Another way to invest in cryptocurrency is through derivatives, he said, whether that's a contract for difference (CFD) or other types of products, however, he warned that SMSFs need to be careful about those types of instruments.

“The reason is not only from an investment point of view, but also from a counterparty risk and also regulations because you're not actually holding the underlying assets. You're getting exposure to it, and in most cases, any derivatives exchanges are not on the approved body list under the SIS Act.”

He also mentioned that another way to gain exposure to the asset class is by purchasing bitcoin miners and placing them in a data centre for depreciation.

“Those miners will generate some rewards most often in bitcoin, and they get deposited to a cryptocurrency wallet of your choice,” he said.

“There are many ways to get exposure to cryptocurrencies and each person, or investor, has their own reason for investing in bitcoin.”

One of the most common reasons investors invest in bitcoin and cryptocurrency is that they are a geopolitical hedge, he added.

“If there's any uncertainty around something like an international political regime, or if there's any potential wars or conflicts or uncertainty in the world that revolves around politics and how countries interact with each other, then typically markets don't like uncertainty and they price themselves down.”

“But bitcoin is commonly seen as a hedge against that. And I think that's the line of reasoning that BlackRock and some of the major bitcoin ETFs have promoted. They say that Bitcoin is neither a risk-on or a risk-off asset. Instead, it's a geopolitical hedge.”

He continued that a second narrative around bitcoin investment is that it is a superior form of gold.

“The most common reason for picking bitcoin over gold is the fact that it's more easily transportable and easier to secure. You don't have to rely on third-party custodians, and I think that means something to people.”

Some investors look at bitcoin through a monetary lens, Ho said.

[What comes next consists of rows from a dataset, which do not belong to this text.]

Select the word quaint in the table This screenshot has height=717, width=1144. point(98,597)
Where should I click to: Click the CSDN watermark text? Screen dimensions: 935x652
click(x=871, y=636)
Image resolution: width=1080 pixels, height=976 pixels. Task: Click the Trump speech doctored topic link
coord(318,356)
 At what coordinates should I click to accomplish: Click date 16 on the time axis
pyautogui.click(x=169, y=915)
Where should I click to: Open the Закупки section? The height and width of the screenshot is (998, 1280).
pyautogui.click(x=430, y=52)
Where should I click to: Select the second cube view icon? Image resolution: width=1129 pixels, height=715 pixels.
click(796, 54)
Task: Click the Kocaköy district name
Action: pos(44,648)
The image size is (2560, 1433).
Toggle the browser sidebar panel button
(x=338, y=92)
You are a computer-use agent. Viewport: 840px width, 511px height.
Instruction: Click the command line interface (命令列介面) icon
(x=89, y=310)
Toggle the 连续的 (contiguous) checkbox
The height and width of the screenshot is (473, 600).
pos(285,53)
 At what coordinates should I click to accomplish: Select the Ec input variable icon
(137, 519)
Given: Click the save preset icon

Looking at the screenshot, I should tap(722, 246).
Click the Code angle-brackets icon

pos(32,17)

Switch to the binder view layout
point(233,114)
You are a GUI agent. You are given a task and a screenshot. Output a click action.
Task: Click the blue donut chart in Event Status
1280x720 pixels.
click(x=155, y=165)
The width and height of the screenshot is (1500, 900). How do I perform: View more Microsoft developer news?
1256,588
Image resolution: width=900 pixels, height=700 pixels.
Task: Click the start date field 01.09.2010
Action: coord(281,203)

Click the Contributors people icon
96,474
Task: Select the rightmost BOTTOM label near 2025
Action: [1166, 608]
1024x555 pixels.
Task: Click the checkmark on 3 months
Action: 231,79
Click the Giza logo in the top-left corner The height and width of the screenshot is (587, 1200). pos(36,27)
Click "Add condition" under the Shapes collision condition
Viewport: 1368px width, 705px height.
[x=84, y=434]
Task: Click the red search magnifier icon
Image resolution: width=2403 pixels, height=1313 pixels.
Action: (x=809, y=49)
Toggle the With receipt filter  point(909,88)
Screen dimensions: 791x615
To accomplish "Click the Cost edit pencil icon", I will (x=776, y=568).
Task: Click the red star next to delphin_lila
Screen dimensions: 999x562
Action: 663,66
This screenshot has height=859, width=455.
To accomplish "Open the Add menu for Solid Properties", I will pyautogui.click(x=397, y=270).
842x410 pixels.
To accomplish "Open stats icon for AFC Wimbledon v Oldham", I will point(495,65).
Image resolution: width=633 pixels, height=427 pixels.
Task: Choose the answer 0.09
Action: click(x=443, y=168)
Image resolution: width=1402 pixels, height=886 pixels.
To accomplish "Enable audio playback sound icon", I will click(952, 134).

“I'm sure people have heard this a lot, especially back in the early days, where if money supply goes up, then asset prices should go up as well, because people say quite casually, when the government prints money, the real dollar value of the of the purchasing power goes down.”

“So bitcoin is a hedge against that ... but it's important to make sure that the reason for investing, particularly for an SMSF, is in accordance with its investment strategy.”